• _Task to complete_
Please return each of the entries exactly, minus their pictures.

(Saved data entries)
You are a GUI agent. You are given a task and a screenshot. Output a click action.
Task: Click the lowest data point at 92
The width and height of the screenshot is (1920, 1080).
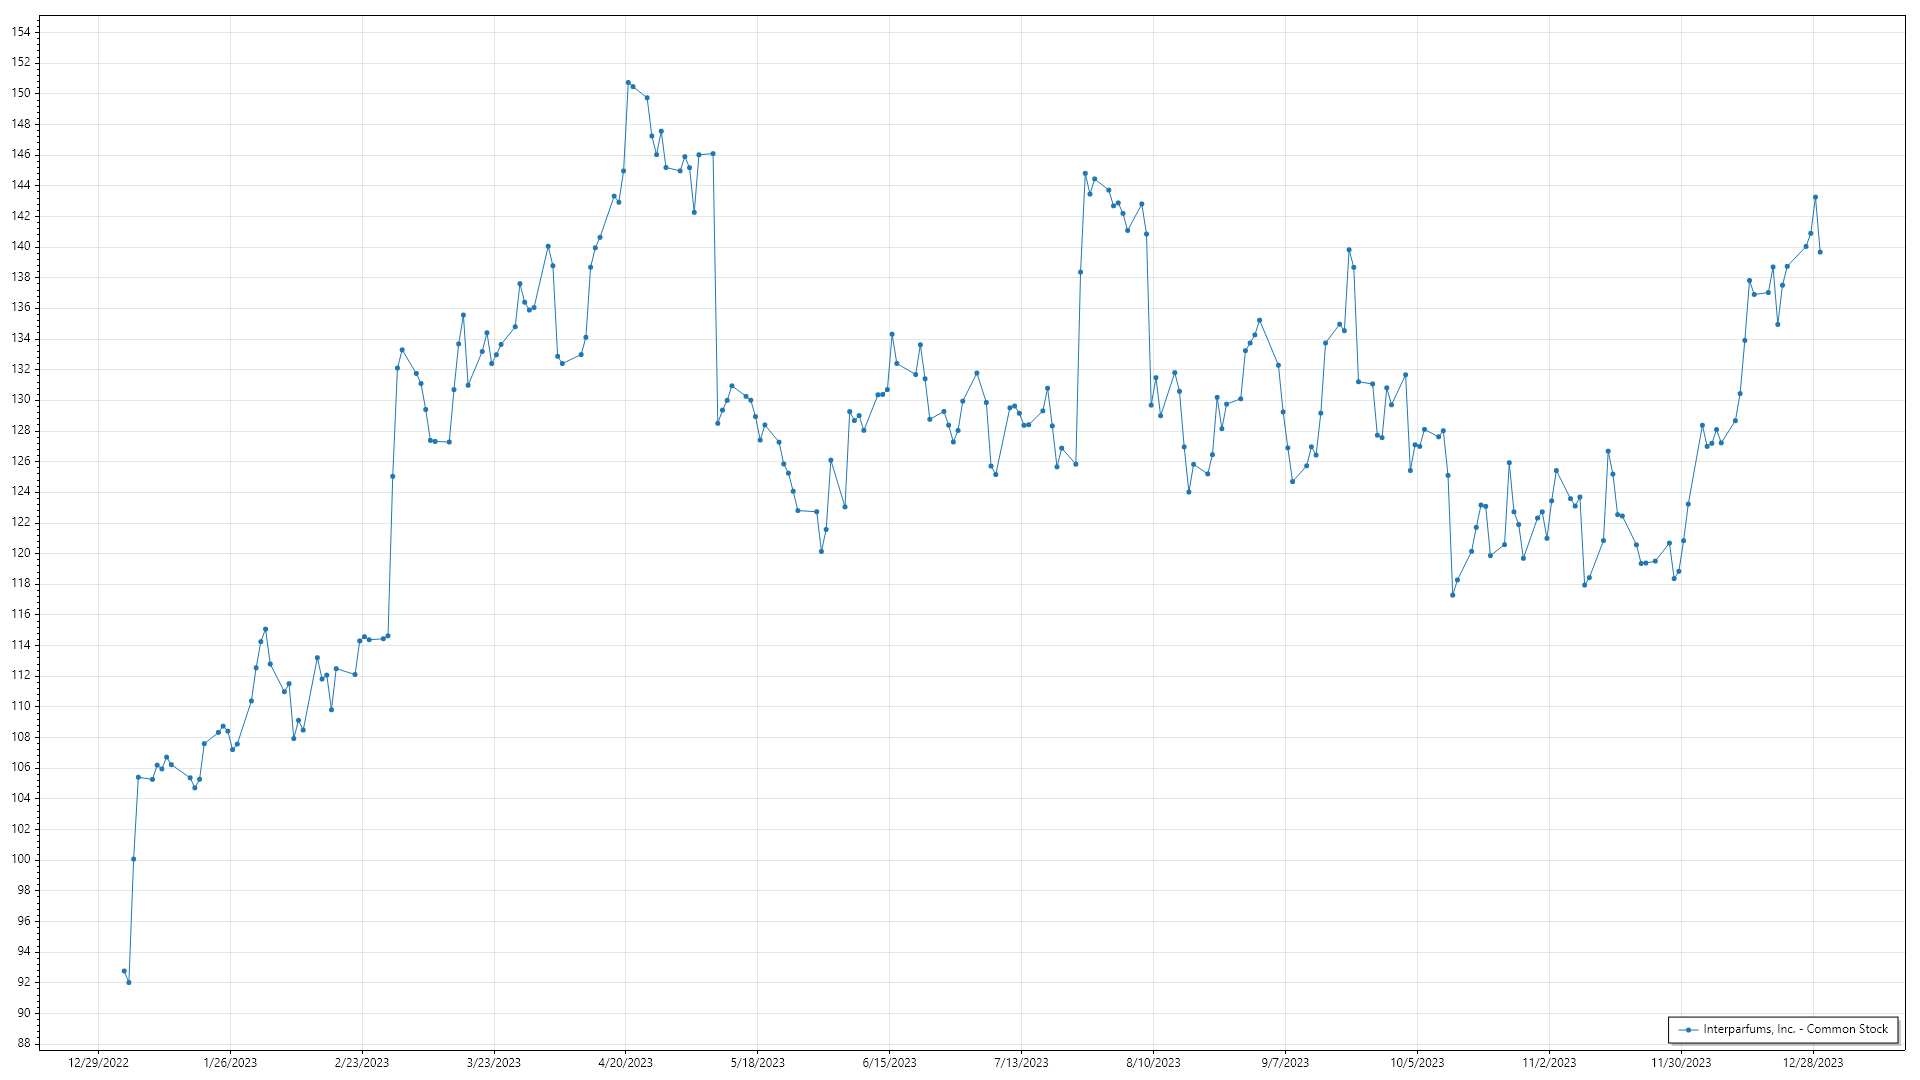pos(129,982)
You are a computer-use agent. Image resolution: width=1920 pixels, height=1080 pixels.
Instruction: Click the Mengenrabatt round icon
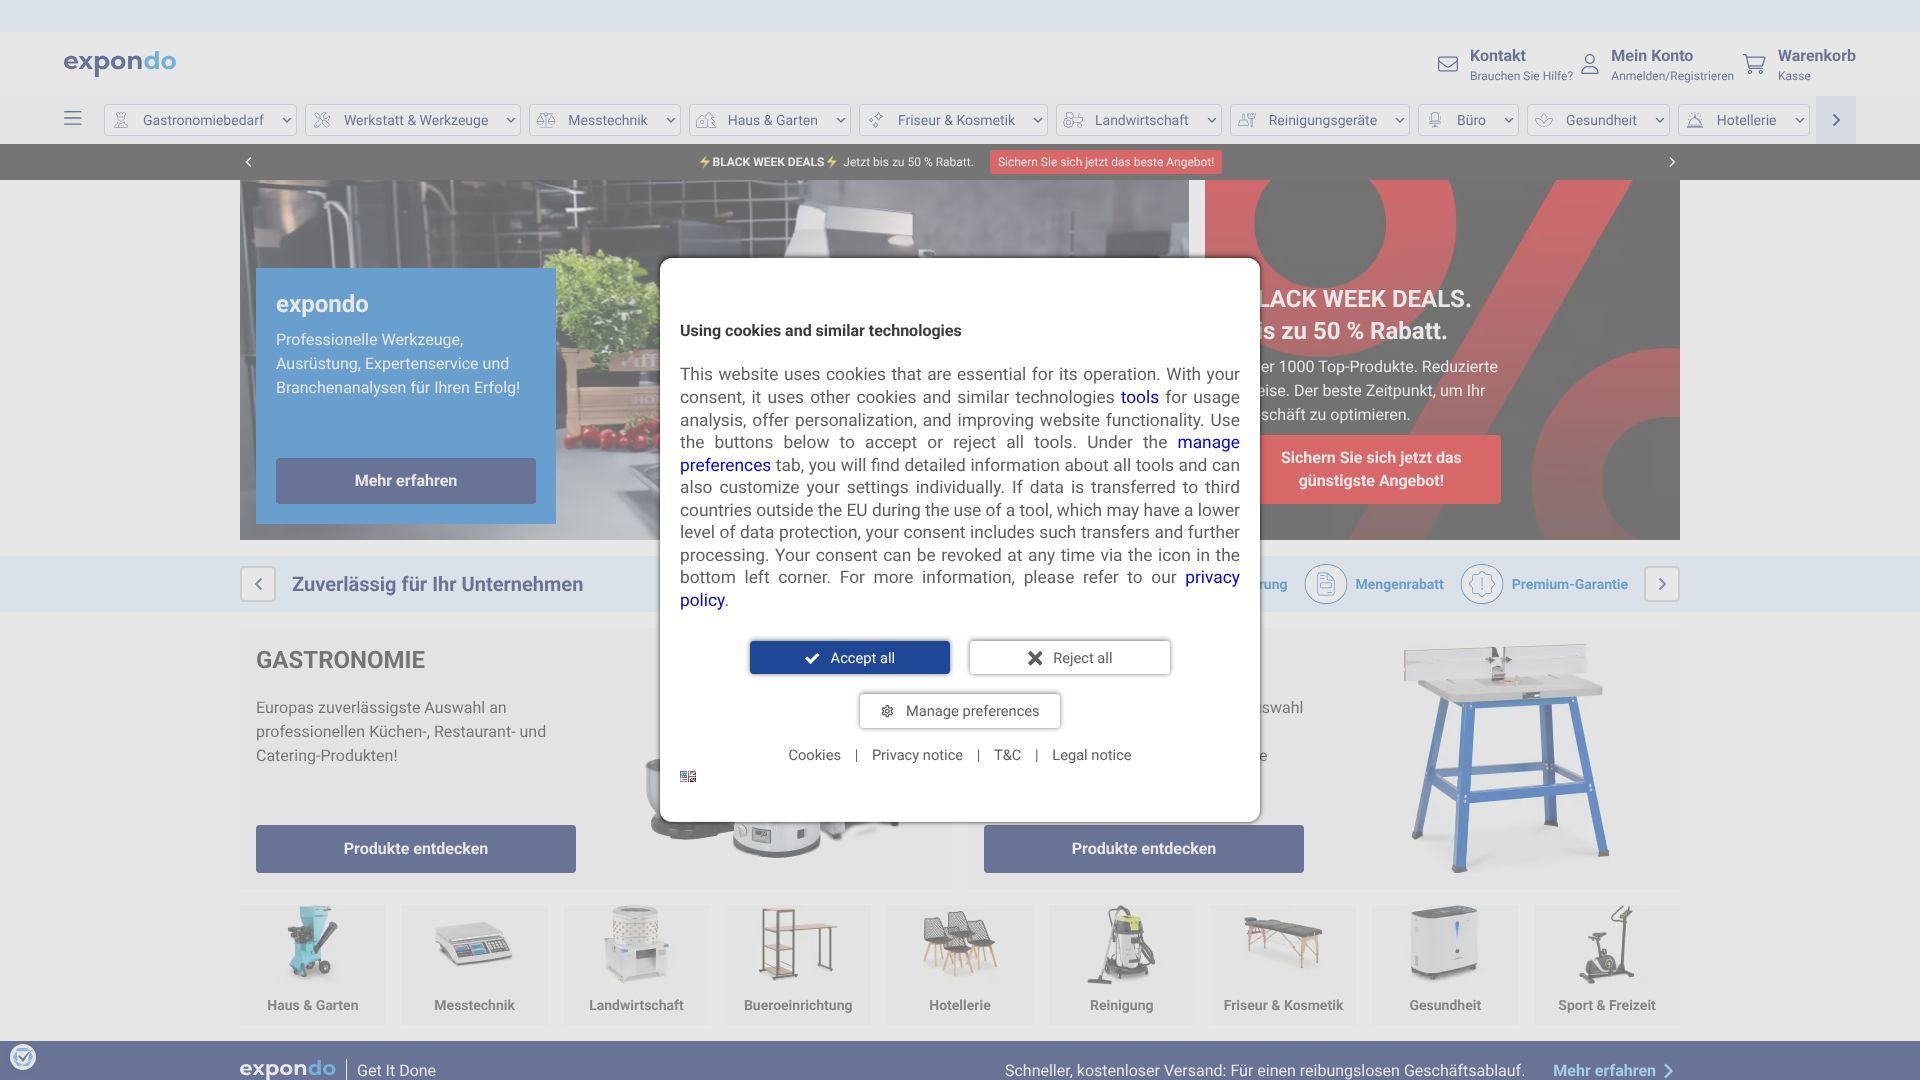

• _Result_
You are a GUI agent. You are given a task and a screenshot. Output a click action.
Task: Click the lowest data point at 92
The width and height of the screenshot is (1920, 1080).
pos(129,982)
You are a computer-use agent. Image resolution: width=1920 pixels, height=1080 pixels.
Instruction: Click the Mengenrabatt round icon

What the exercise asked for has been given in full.